■ **WHAT NEEDS TO BE DONE**: Reproduce every line of the listing below without changing anything.

■ **DATA PROVIDED**:
────────────────────────────────────────

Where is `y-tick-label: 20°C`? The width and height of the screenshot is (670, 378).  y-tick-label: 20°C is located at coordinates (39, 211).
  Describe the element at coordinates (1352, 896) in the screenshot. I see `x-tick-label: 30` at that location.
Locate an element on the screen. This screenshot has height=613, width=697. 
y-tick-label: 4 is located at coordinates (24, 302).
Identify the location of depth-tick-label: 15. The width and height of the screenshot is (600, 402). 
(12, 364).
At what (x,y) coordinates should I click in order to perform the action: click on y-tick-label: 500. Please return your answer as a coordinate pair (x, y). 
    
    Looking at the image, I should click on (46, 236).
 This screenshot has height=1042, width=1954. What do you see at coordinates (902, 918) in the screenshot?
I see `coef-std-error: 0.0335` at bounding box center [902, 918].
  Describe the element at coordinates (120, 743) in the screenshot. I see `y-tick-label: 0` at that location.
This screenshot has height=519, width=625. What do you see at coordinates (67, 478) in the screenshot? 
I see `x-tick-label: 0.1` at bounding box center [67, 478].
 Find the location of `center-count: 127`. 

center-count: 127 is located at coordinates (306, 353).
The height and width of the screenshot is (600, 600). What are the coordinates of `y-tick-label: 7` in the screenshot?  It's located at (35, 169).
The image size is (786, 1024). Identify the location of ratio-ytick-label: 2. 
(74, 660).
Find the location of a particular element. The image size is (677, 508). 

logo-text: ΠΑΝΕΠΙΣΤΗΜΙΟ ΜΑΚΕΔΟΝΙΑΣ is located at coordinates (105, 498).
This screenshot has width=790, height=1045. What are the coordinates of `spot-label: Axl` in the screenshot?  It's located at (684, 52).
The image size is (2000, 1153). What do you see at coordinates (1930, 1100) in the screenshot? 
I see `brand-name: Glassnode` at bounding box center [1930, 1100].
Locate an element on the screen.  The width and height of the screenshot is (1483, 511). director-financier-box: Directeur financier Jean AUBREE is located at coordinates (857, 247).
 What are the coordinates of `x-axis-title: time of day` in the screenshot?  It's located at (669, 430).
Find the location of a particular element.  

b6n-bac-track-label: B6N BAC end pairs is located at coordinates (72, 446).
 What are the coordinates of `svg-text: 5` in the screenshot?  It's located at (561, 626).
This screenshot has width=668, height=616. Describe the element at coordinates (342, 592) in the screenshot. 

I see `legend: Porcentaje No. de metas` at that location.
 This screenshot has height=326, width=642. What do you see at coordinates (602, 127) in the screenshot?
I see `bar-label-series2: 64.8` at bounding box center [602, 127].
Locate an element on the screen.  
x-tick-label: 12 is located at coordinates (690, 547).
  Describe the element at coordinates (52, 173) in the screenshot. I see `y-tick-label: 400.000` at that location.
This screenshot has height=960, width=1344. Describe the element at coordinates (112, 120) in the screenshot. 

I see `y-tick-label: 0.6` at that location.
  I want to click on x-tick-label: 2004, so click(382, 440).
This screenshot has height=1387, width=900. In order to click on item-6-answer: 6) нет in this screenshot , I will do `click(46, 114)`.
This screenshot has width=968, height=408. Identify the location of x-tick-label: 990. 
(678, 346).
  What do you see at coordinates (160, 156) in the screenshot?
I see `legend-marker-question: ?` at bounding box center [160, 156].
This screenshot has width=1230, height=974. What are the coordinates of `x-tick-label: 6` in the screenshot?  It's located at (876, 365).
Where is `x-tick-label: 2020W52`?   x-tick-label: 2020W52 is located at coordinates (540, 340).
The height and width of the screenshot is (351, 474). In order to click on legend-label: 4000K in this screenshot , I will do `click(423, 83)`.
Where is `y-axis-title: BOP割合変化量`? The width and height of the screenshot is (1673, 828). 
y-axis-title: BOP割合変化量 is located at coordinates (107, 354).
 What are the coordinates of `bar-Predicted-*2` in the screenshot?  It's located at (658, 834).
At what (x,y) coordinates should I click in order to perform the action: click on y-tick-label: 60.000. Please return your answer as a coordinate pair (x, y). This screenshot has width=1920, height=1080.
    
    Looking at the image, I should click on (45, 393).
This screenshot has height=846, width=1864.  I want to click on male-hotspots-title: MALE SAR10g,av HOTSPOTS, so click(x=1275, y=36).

────────────────────────────────────────

■ **ANSWER BOX**:
Where is `y-tick-label: 20°C`? The width and height of the screenshot is (670, 378).  y-tick-label: 20°C is located at coordinates (39, 211).
  Describe the element at coordinates (1352, 896) in the screenshot. I see `x-tick-label: 30` at that location.
Locate an element on the screen. This screenshot has height=613, width=697. 
y-tick-label: 4 is located at coordinates (24, 302).
Identify the location of depth-tick-label: 15. The width and height of the screenshot is (600, 402). 
(12, 364).
At what (x,y) coordinates should I click in order to perform the action: click on y-tick-label: 500. Please return your answer as a coordinate pair (x, y). 
    
    Looking at the image, I should click on (46, 236).
 This screenshot has height=1042, width=1954. What do you see at coordinates (902, 918) in the screenshot?
I see `coef-std-error: 0.0335` at bounding box center [902, 918].
  Describe the element at coordinates (120, 743) in the screenshot. I see `y-tick-label: 0` at that location.
This screenshot has height=519, width=625. What do you see at coordinates (67, 478) in the screenshot? 
I see `x-tick-label: 0.1` at bounding box center [67, 478].
 Find the location of `center-count: 127`. 

center-count: 127 is located at coordinates (306, 353).
The height and width of the screenshot is (600, 600). What are the coordinates of `y-tick-label: 7` in the screenshot?  It's located at (35, 169).
The image size is (786, 1024). Identify the location of ratio-ytick-label: 2. 
(74, 660).
Find the location of a particular element. The image size is (677, 508). 

logo-text: ΠΑΝΕΠΙΣΤΗΜΙΟ ΜΑΚΕΔΟΝΙΑΣ is located at coordinates (105, 498).
This screenshot has width=790, height=1045. What are the coordinates of `spot-label: Axl` in the screenshot?  It's located at (684, 52).
The image size is (2000, 1153). What do you see at coordinates (1930, 1100) in the screenshot? 
I see `brand-name: Glassnode` at bounding box center [1930, 1100].
Locate an element on the screen.  The width and height of the screenshot is (1483, 511). director-financier-box: Directeur financier Jean AUBREE is located at coordinates (857, 247).
 What are the coordinates of `x-axis-title: time of day` in the screenshot?  It's located at (669, 430).
Find the location of a particular element.  

b6n-bac-track-label: B6N BAC end pairs is located at coordinates (72, 446).
 What are the coordinates of `svg-text: 5` in the screenshot?  It's located at (561, 626).
This screenshot has width=668, height=616. Describe the element at coordinates (342, 592) in the screenshot. 

I see `legend: Porcentaje No. de metas` at that location.
 This screenshot has height=326, width=642. What do you see at coordinates (602, 127) in the screenshot?
I see `bar-label-series2: 64.8` at bounding box center [602, 127].
Locate an element on the screen.  
x-tick-label: 12 is located at coordinates (690, 547).
  Describe the element at coordinates (52, 173) in the screenshot. I see `y-tick-label: 400.000` at that location.
This screenshot has height=960, width=1344. Describe the element at coordinates (112, 120) in the screenshot. 

I see `y-tick-label: 0.6` at that location.
  I want to click on x-tick-label: 2004, so click(382, 440).
This screenshot has height=1387, width=900. In order to click on item-6-answer: 6) нет in this screenshot , I will do `click(46, 114)`.
This screenshot has width=968, height=408. Identify the location of x-tick-label: 990. 
(678, 346).
  What do you see at coordinates (160, 156) in the screenshot?
I see `legend-marker-question: ?` at bounding box center [160, 156].
This screenshot has width=1230, height=974. What are the coordinates of `x-tick-label: 6` in the screenshot?  It's located at (876, 365).
Where is `x-tick-label: 2020W52`?   x-tick-label: 2020W52 is located at coordinates (540, 340).
The height and width of the screenshot is (351, 474). In order to click on legend-label: 4000K in this screenshot , I will do `click(423, 83)`.
Where is `y-axis-title: BOP割合変化量`? The width and height of the screenshot is (1673, 828). 
y-axis-title: BOP割合変化量 is located at coordinates (107, 354).
 What are the coordinates of `bar-Predicted-*2` in the screenshot?  It's located at (658, 834).
At what (x,y) coordinates should I click in order to perform the action: click on y-tick-label: 60.000. Please return your answer as a coordinate pair (x, y). This screenshot has width=1920, height=1080.
    
    Looking at the image, I should click on (45, 393).
This screenshot has height=846, width=1864.  I want to click on male-hotspots-title: MALE SAR10g,av HOTSPOTS, so click(x=1275, y=36).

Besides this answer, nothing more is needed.